■ Task instructions ■
Set down the entries below exactly as written.

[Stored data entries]
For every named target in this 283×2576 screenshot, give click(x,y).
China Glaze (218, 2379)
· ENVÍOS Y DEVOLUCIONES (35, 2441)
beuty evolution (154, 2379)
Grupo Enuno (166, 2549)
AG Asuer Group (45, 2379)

■ Task result ■
For every named target in this 283×2576 screenshot, give click(x,y).
China Glaze (218, 2379)
· ENVÍOS Y DEVOLUCIONES (35, 2441)
beuty evolution (154, 2379)
Grupo Enuno (166, 2549)
AG Asuer Group (45, 2379)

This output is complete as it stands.